Selbst Blizzard nutzt Unity für Heartstone, da es sogar für so eine große Firma unsinnig ist erstmal ein eigenes 2D Framework zu entwickeln, bevor man ein Spiel entwickelt, da es zu Hauf qualtitativ hochwertige Frameworks gibt.


----------



## DerPolacke (6. April 2015)

*AW: Wie erstellt man Spiele für Android?*



Bunny_Joe schrieb:


> Ich würde trotzdem eine Engine empfehlen, denn wozu muss gerade ein Anfänger alles "from scratch" machen?
> Selbst dein Beispiel Flappy Bird wurde mit der AndEngine entwickelt. Ist ne Open Souce OpenGL engine für Android und Java lernt man dabei auch.
> 
> Außerdem würde ich immer noch sagen, dass Unity perfekt dafür wäre. Bei einem blutigen Anfänger kommt es immer noch auf die Tutorials an, die er findet, ansonsten ist man schnell gefrustet und gibt vielleich ganz auf. Und für 2D Unityspiele gibt es Tonnen von Tuts.
> ...



Ich will nur 2D Spiele erstellen. Eher so Strategie Spiele, items kaufen verbessern eher so ein "Knopf-spiel".


----------



## Bunny_Joe (6. April 2015)

*AW: Wie erstellt man Spiele für Android?*



DerPolacke schrieb:


> Ich will nur 2D Spiele erstellen. Eher so Strategie Spiele.

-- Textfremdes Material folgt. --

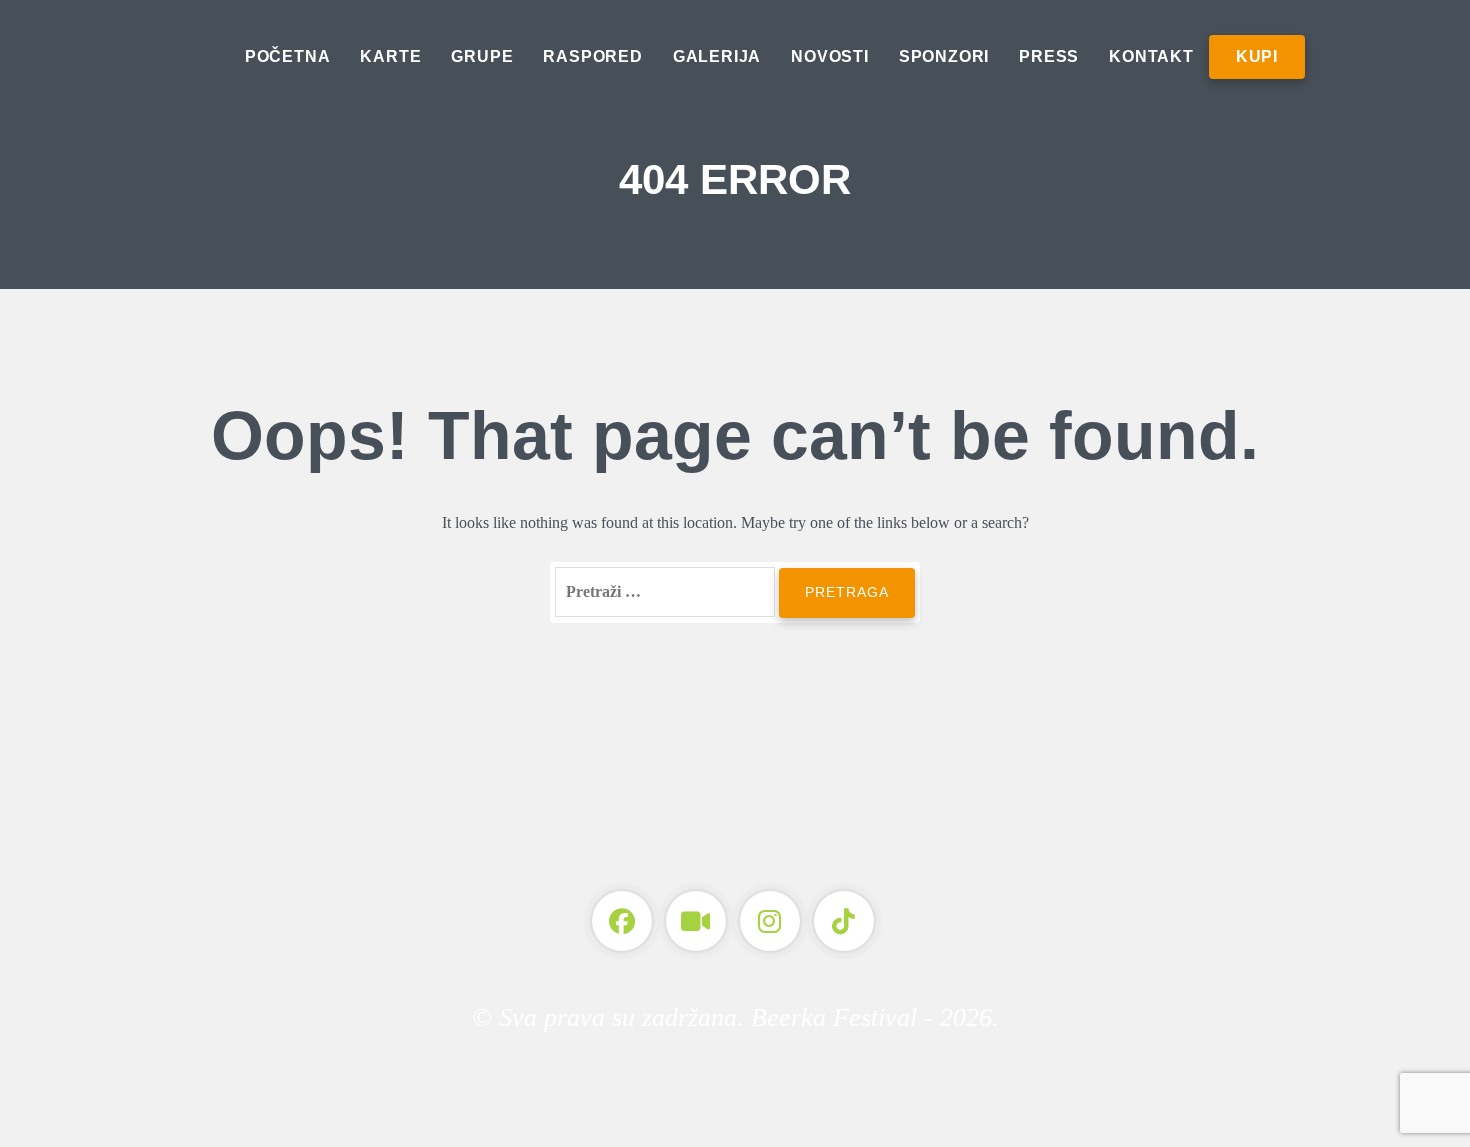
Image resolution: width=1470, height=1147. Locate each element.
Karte (390, 56)
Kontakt (1151, 56)
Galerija (717, 56)
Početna (288, 56)
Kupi (1257, 56)
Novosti (830, 56)
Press (1049, 56)
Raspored (592, 56)
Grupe (482, 56)
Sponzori (944, 56)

Selbst dafür würde ich z.B. die AndEngine nehmen.

Aber gut, wenn man alles selber schreibt, hat man wohl am Ende des Tages sich mehr Wissen angeeignet. Ich wollte dir nur klar machen, wie viel schwieriger und umständlicher dieser Weg ist.


----------



## DerPolacke (6. April 2015)

*AW: Wie erstellt man Spiele für Android?*



Bunny_Joe schrieb:


> Selbst dafür würde ich z.B. die AndEngine nehmen.
> 
> Aber gut, wenn man alles selber schreibt, hat man wohl am Ende des Tages sich mehr Wissen angeeignet. Ich wollte dir nur klar machen, wie viel schwieriger und umständlicher dieser Weg ist.

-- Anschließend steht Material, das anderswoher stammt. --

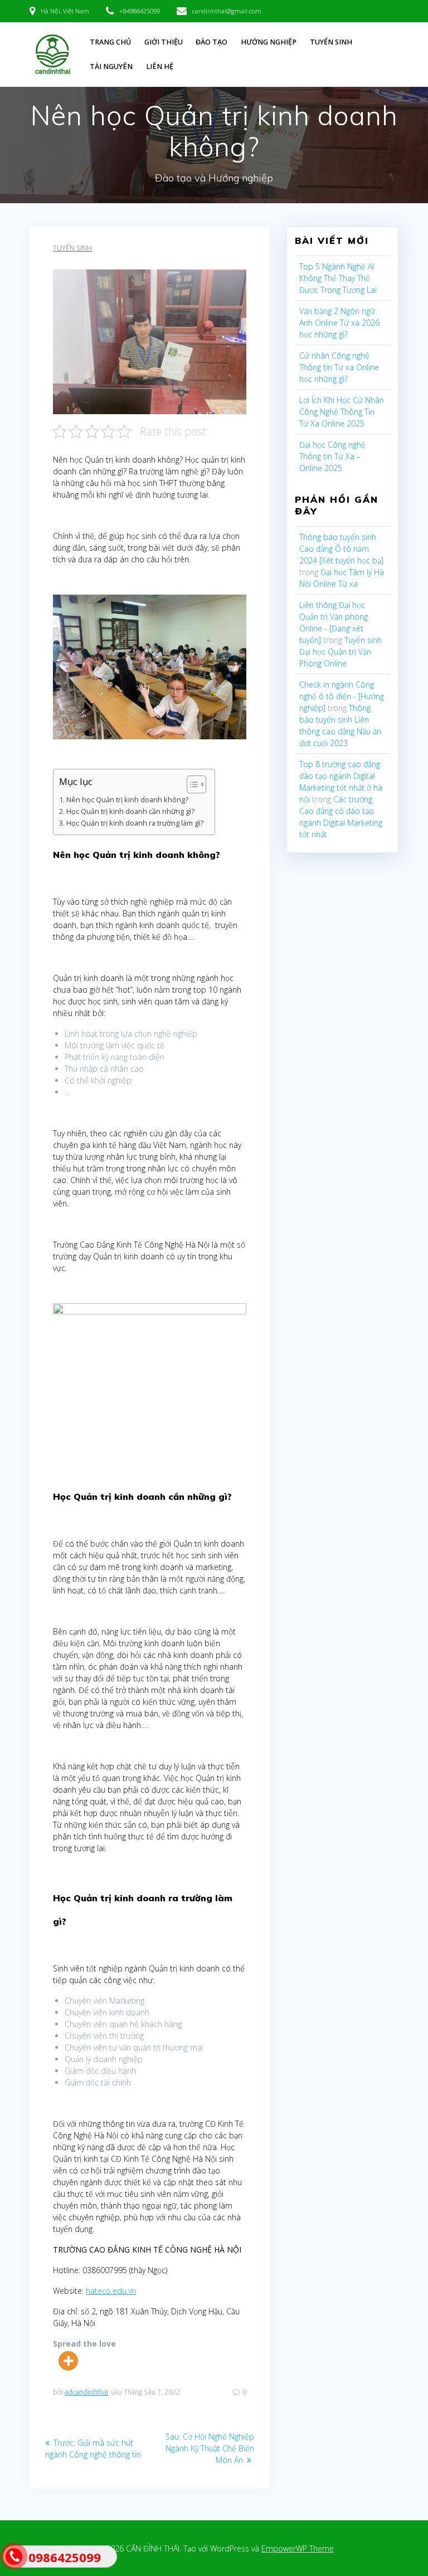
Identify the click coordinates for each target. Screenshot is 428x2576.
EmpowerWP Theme (297, 2548)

Mit Java eclipse usw?  Oder meinst du denn C# weg?


----------



## Bunny_Joe (6. April 2015)

*AW: Wie erstellt man Spiele für Android?*

Ich meine, dass eine einfache 2D Engine mit ner menge Tutorials immer der bessere Einstieg ist, als alles von grundauf selbst zu machen.


----------



## crys_ (6. April 2015)

*AW: Wie erstellt man Spiele für Android?*

Ich weiß ja nicht was der TE vor hat, aber wenn es wirklich was lernen will (programmieren und Android Apps entwickeln, so habe ich das verstanden) und da auch den Ehrgeiz hat dranzubleiben und nicht erwartet das er nach 2 Monaten alles kann würde ich auf jeden Fall den harten weg gehen der wäre Java > Android > Game. Wenn er nur was "zusammenklicken" will ist er mit einer populären Engine natürlich gut beraten.


----------



## Ahab (7. April 2015)

*AW: Wie erstellt man Spiele für Android?*

Da der TE augenscheinlich keinerlei Vorkenntnisse hat, ist der "harte Weg" das Mittel der Wahl. Ob Engine oder nicht - diese Frage ist absolut müßig! Er wird mit beidem überfordert sein, wenn er nicht mal weiß, was Variablen, Funktionen und Daten- und Kontrollstrukturen sind. 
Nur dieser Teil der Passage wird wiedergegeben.